En ce sens, nous nous demanderons comment l’insertion de l’activité de programmation – et plus spécifiquement de la culture liée au logiciel libre et open source – dans l’activité de composition participe à la reconfiguration de la division du travail, des instruments, des règles et des normes de cette communauté de pratique de designers graphiques. Nous utiliserons la théorie historico-culturelle de l’activité et de l’apprentissage expansif comme méthode d’enquête pour mettre en évidence l’émergence dans la pratique d’un nouveau système d’activité avec les technologies du web.
À la lumière de ces hypothèses et axes de recherche, une question générale de recherche se dégage : Comment les designers graphiques élaborent-ils·elles les instruments de leur activité de composition avec les technologies du web et participent de fait au développement de leur communauté de pratique ? De quelles caractéristiques sont porteurs ces instruments ?
Une
recherche pour et par la pratique
(problématique de design)
Notre démarche est celle d’une praticienne qui s’inscrit dans un travail de recherche et se pose des questionnements scientifiques à propos de pratiques auxquelles elle participe. En ce sens, nous réaffirmons la visée transformatrice de notre recherche, et comment de celle-ci peut émerger d’un dialogue entre théorie et pratique. Nous adoptons, à la suite de la proposition d’Anna Stetsenko, une position militante transformatrice (« a transformative activist stance »). Elle décrit par ces termes une position de recherche conçue intentionnellement et consciemment à partir d’un ensemble de valeurs et d’objectifs pour procéder à l’exploration et à la construction de théories en s’engageant à réaliser ces valeurs et ces objectifs, « comme une intervention dans le statu quo ». Ainsi, la position proposée par Stetsenko va bien au-delà de la participation à un terrain sous le modèle de l’observation participante1, et propose plutôt de transformer et de transcender les pratiques auxquelles les chercheur·euse·s s’intéressent pour créer un avenir différent.

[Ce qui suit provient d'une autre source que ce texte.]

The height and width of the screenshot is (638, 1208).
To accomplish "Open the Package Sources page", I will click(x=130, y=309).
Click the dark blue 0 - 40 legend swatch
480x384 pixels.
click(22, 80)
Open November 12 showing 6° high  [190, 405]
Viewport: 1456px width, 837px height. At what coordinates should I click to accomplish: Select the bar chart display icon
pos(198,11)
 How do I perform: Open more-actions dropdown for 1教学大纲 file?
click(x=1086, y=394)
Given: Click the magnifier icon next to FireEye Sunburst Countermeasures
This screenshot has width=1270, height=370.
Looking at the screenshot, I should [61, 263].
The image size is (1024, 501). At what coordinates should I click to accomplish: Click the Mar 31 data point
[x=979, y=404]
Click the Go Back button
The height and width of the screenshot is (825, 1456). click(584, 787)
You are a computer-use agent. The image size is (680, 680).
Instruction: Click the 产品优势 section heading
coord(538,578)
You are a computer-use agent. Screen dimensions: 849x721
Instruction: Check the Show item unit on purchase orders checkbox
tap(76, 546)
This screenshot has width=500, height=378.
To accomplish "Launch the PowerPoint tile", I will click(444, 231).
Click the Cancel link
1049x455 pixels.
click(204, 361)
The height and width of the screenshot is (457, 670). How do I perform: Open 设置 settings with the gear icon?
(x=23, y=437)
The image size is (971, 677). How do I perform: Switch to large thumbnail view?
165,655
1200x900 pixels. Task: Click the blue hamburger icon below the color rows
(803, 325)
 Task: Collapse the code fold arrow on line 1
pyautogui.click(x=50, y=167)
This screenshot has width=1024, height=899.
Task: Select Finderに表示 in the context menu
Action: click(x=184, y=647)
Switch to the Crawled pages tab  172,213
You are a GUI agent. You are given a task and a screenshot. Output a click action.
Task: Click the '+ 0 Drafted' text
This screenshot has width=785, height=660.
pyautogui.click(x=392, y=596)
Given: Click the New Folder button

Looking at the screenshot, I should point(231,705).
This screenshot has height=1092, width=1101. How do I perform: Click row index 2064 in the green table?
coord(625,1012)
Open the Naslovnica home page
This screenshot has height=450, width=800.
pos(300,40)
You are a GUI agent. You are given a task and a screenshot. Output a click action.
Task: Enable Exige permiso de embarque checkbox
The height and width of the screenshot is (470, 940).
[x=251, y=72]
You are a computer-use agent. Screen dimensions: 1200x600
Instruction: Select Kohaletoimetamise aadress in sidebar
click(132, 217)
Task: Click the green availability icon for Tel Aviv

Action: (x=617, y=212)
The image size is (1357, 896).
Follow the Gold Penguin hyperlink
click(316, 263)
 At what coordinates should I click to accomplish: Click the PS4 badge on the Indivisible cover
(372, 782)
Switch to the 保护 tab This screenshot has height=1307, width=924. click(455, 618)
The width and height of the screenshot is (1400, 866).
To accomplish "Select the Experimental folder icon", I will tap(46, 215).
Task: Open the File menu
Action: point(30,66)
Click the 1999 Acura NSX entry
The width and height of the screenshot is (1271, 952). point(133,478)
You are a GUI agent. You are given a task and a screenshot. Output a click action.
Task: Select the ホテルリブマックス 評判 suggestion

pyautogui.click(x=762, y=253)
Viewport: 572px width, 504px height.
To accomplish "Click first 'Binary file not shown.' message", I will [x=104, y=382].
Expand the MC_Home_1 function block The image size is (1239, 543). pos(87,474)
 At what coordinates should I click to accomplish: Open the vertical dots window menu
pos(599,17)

Le rôle de la connaissance et de la théorie (…) est radicalement remanié puisqu’elles sont transformées en instruments de pratique sociale imprégnés d’activisme et de changement transformatif. La recherche n’est pas menée dans le but neutre de découvrir ce qui est ‹ là dehors › dans le monde et qui est en quelque sorte supposé exister indépendamment des pratiques humaines, mais plutôt dans le but de créer et d’inventer de nouvelles formes de pratiques sociales et de développement humain. (…) En d’autres termes, parce que nous agissons toujours dans la poursuite d’objectifs (…), la production de connaissances est profondément contingente à ce que les individus et les communautés considèrent comme devant être tout en réalisant activement ces engagements dans le présent. En outre, parce que la connaissance n’est considérée que comme une dimension du flux incessant de pratiques sociales qui constituent rien de moins que la réalité elle-même, enchevêtrée dans des processus d’être et de faire, la production de connaissances est toujours un acte de création de la réalité et d’invention de l’avenir.2
Problématique de design
La recherche par et pour la pratique est ainsi au cœur de notre démarche. Autrement dit, notre objectif est de comprendre et d’accompagner le développement d’une communauté de pratique à travers une approche de recherche transformatrice et développementale. Pour reprendre les termes de Findeli, notre problématique de design est donc non seulement de contribuer à outiller la réflexivité de la communauté de pratique sur sa dynamique développementale, mais aussi de participer de cette dynamique. L’approche transitionnelle nous permettra de discuter des apports de la thèse pour cette communauté de pratique.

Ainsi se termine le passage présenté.